Boris Johnson has failed to deny he said he was at the “most unsocially distanced gathering in the UK” while attending an event at Number 10 - as he fiercely argues that he did not lie to Parliament over partygate.
When asked about the comments he was alleged to have made on 27 November 2020, Johnson said it was “unlikely” he would have said such a thing. “I don’t remember saying those words,” he remarked. “I think it unlikely that I would have said those words, given that my memory of the event is that it was a clutch of people around that table. I don’t remember people being four or five deep.”
It came as the former Prime Minister was grilled by the Privileges Committee as it seeks to determine whether or not he lied to Parliament when he repeatedly stated during PMQs that “no rules had been broken” at Downing Street during the coronavirus pandemic. Johnson has insisted “hand on heart” that he did not lie, arguing that all of his statements concerning partygate were “made in good faith and on the basis of what I honestly knew and believed at the time.”
A series of pictures of Johnson were pulled up during the hearing, in which he can be seen raising a glass or in a room where people are not socially distancing. The Privileges Committee has argued that in those moments, it would have been “obvious” to the former Prime Minister that guidance was not being complied with.
But Johnson has argued that these events were “essential” for work purposes, insisting that anyone who claimed there was “partying in lockdown” in Number 10 “simply do not know what they are talking about”. He added: “People who say that the event was a purely social gathering are quite wrong.”
He spoke passionately as he went on: “It seems to be the view of the committee and sadly many members of the public that [these pictures] show me attending rule-breaking parties where no one was socially distancing. They show nothing of the kind.
“They show me giving a few words of thanks at a work event for a departing colleague. They show me with my red box passing on the way to another meeting or heading back into my flat to carry on working, often late into the night. They show a few people standing together - as permitted by the guidance - where full social distancing is not possible and where mitigating measures are taken. They show events which I was never fined for attending.”
He also argued that some of the pictures may show a lack of social distancing because the size of Number 10 made it difficult to do so - even if staff followed rules and guidance “to the best of our ability”. Johnson described the government building as a “cramped, narrow, 18th century townhouse”, where people “had no choice but to meet day in, day out, seven days a week in an unrelenting battle against Covid.”
“We avoided physical contact,” he said. “We gave way to each other in the corridors and on the stairs. We gave each other as wide a berth as we could. But it would have been impossible to have had a drill sergeant ensuring we were 2m apart at all times.”

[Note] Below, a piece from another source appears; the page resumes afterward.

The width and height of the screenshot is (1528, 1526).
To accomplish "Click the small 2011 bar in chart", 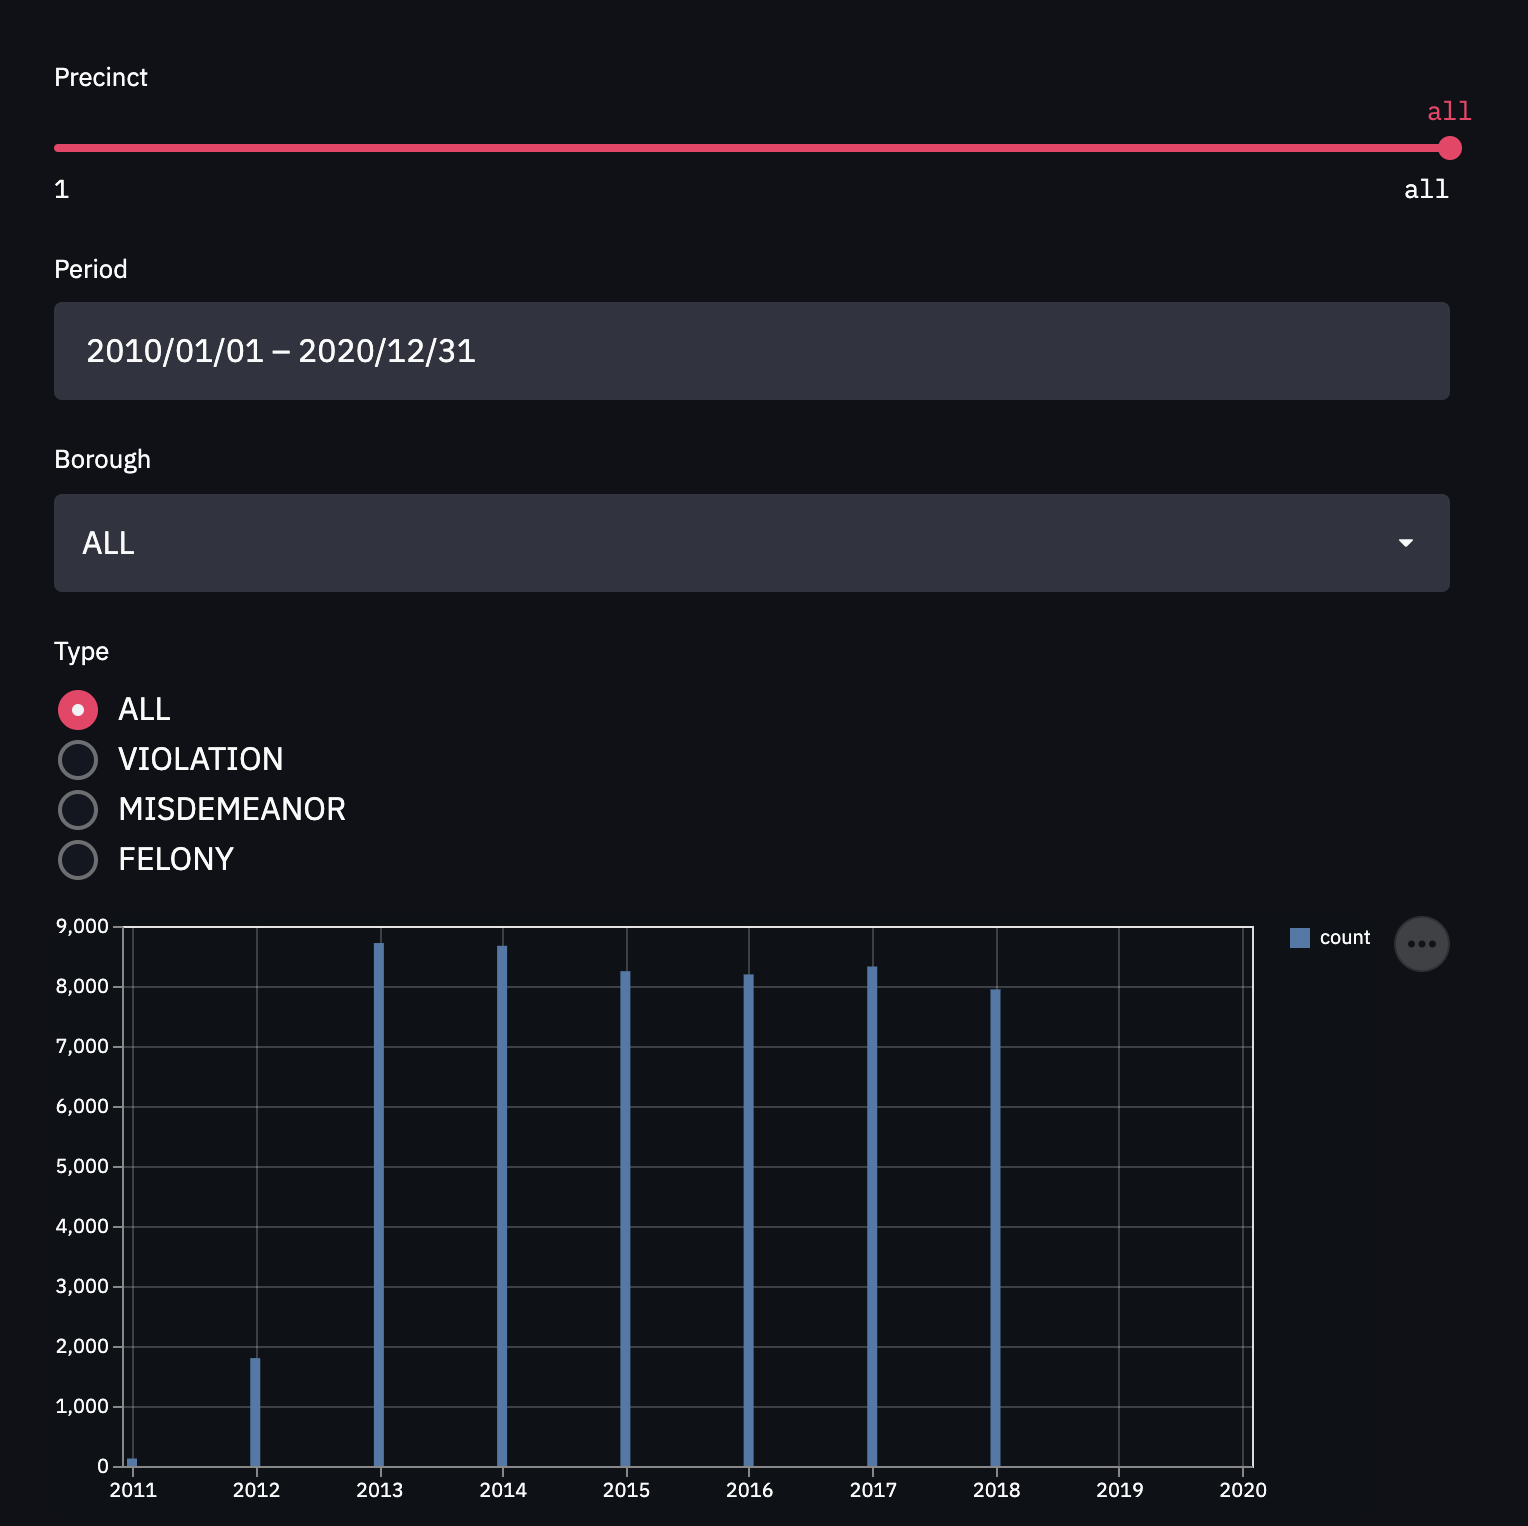I will 132,1462.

When pressed on whether these gatherings were necessary if social distancing was a difficulty, the Uxbridge and South Ruislip MP described them as “not only reasonably necessary” but also “essential for work purposes.” He also admitted that the guidance “was not rigidly followed” in No10.
Referencing Lee Cain and Dominic Cummings’ departures from Downing Street, Johnson said they had left their jobs “in very, very difficult and challenging circumstances”, and that “it was necessary to steady the ship, it was necessary to show that there was no rancour, that the business of the government was being carried on – that’s what we had to do, that’s what I had to do”.
Speaking on so-called ‘leaving dos’ for other staff members, he continued: “I will believe until the day I die that it was my job to thank staff for what they had done, especially during a crisis like Covid, which kept coming back, which seemed to have no end and where people’s morale did, I’m afraid, begin to sink.”
He was then asked if several bottles of alcohol were necessary for a work event, to which he replied: “It’s customary to say farewell to people in this country with a toast”.
Things became particularly tense when Johnson was asked whether he believed exceptions to the workplace rules and social distancing guidelines applied to Number 10 but not to hospitals and care homes. “Of course not,” the former Prime Minister responded.
Johnson’s main argument was essentially that he implicity believed he was following guidance - and that all gatherings he attended were for work. He did admit however that some of the events may have looked differently to members of the public, such as the garden party in June 2020.
He said: “I tried to put myself in the place of somebody, a member of the public, looking over the garden wall and seeing that and I had to accept that even though it was – I believe – within the guidance and within the rules, I have to accept that members of the public looking at it would have thought, ‘that looks to me like something that he’s not allowing us to do’. And I felt that very keenly, in retrospect. But I didn’t feel it at the time.”
It has been accepted that Johnson misled Parliament, but the Privileges Committee will now consider whether it believes he did this intentionally or not. Depending on its decision, Johnson could face a variety of outcomes, ranging from no action, to a written apology, to a docking of salary.
The most serious sanction the former Prime Minister could face would be a suspension from Parliament, which, if he is suspended for 10 or more sitting days, or 14 calendar days, could trigger a recall petition. This means he could lose his seat as an MP.